В те же часы во дворце канцлера Монивида собрались литовские вельможи. В роскошных палатах они чувствовали себя свободно, торжественно, и у них не было никаких разногласий и сомнений в том, что может быть иное решение, нежели то, что предложил Монивид. Он же был тверд в сказанном.
— Думаю, вельможные паны, так. Мы с вами не подписывали в Москве договорную грамоту и не давали согласия нашему государю вольно ввести московитам рать в Вильно. И мы не отвечаем перед государем Руси за наши действия. Зачем же терпеть в столице государства иноземную рать?
— Пусть убираются прочь! — воскликнул младший князь Друцкий.
Его поддержал хор голосов: «Прочь! Прочь!»
— Вижу, воля ваша едина, — сказал канцлер Монивид. — И с нами святая католическая церковь. — Он поклонился епископу Адальберту. — Потому сегодня мы окончательно потребуем от великого князя выполнить нашу волю.
Слово взял гетман Николай Радзивилл.
— Все так, но мы не должны забывать, что если тысяча руссов поднимет оружие, то и горожане–русы возьмутся за вилы и топоры. Устоим ли, если у нас под руками не более восьми сотен воинов? С нами что тогда будет?
Паны молчали. Они были озадачены. Однако сам же Радзивилл вселил в них надежду на благополучное завершение начатого дела:
— Нам не надо спешить. Мы не на пожаре. Предлагаю от имени рады отправить послов в Ливонский орден. Пусть магистр пришлет рыцарей для защиты Вильно от россиян. Он это сделает охотно. Еще надо немедленно послать гонцов в Каунас, в Паневежис и Лантверис. Пусть наместники соберут отряды шляхтичей, волонтеров и срочно пришлют их в Вильно. И вы, господа, позаботьтесь пополнить войско, как и я обещаю это сделать. Как только город будет надежно защищен, мы попросим руссов немедленно покинуть его. А не уйдут по воле, выгоним силою оружия.
Вельможи еще обсуждали детали своих действий, когда в зале появился дворецкий Монивида и позвал его, намереваясь передать должное лишь ему. Монивид подошел к дворецкому и спросил его:
— С чем пришел, Якоб?
Тот ответил:
— Ясновельможный пан, явились семеро русских бояр и князей, просят принять их.
— Что им надо?
— Не знаю, ясновельможный пан.
— Сам дьявол привел их сюда, — зло бросил Монивид и вернулся к столу. — Слушайте, вельможные паны, пришла делегация московитов. Будем их слушать? Или выпроводим?
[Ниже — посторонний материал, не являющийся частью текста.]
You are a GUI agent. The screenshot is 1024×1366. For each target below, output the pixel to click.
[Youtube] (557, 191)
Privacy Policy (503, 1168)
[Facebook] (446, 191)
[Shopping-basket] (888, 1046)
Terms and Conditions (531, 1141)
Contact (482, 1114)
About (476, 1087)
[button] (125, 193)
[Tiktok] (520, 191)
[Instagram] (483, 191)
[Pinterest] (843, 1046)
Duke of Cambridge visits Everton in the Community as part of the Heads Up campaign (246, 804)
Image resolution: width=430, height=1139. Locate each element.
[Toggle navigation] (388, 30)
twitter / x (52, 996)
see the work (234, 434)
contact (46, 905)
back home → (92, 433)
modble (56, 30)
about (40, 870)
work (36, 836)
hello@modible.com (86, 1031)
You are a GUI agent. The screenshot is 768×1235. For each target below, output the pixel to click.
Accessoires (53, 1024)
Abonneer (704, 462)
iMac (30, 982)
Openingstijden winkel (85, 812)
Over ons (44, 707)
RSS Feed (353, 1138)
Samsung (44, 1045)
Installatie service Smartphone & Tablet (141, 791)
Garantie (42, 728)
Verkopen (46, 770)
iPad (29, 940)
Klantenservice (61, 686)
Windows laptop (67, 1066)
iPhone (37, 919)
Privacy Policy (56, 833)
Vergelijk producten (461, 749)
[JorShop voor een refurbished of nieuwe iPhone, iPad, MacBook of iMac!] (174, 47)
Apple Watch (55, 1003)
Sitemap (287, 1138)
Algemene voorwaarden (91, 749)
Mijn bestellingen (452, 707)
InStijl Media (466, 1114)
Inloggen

— Сын мой, мы должны их выслушать, — вмешался епископ Войтех. — Мы будем знать, чего они добиваются.
— Если не возражаете, я впущу их, — произнес канцлер.
— Пусть войдут, но воли им тут не будет, — отозвался старший Друцкий.
— По мне так одного нам хватит послушать. Не терплю москалей, — заявил гордый граф Хребтович.
— Все верно сказано ясновельможным графом, — согласился Монивид и повелел дворецкому: — Позови князя Ряполовского, если он пришел. Остальным поставь вина, и пусть ждут.
— Чего им ждать? Пусть отправляются к себе! — с вызовом возразил младший Друцкий.
Дворецкий ушел. А вскоре, к удивлению панов, двери широко распахнулись и в залу плотной группой вошли семеро русских вельмож. Впереди шел князь Ряполовский–старший. Подойдя к столу, он сказал:
— Вельможные паны, один наш голос вы не услышите, как бы громко он ни прозвучал. А вот когда Русь зыкнет, вам небо покажется с овчинку! Помните, однако, мы вас не пугаем, а предупреждаем именем государя и великого князя всея Руси.
— Норов ваш Настырный знаком. Вижу, какие яростные вы пришли. Что ж, говорите, с чем пожаловали. Слушаем, — ответил Монивид.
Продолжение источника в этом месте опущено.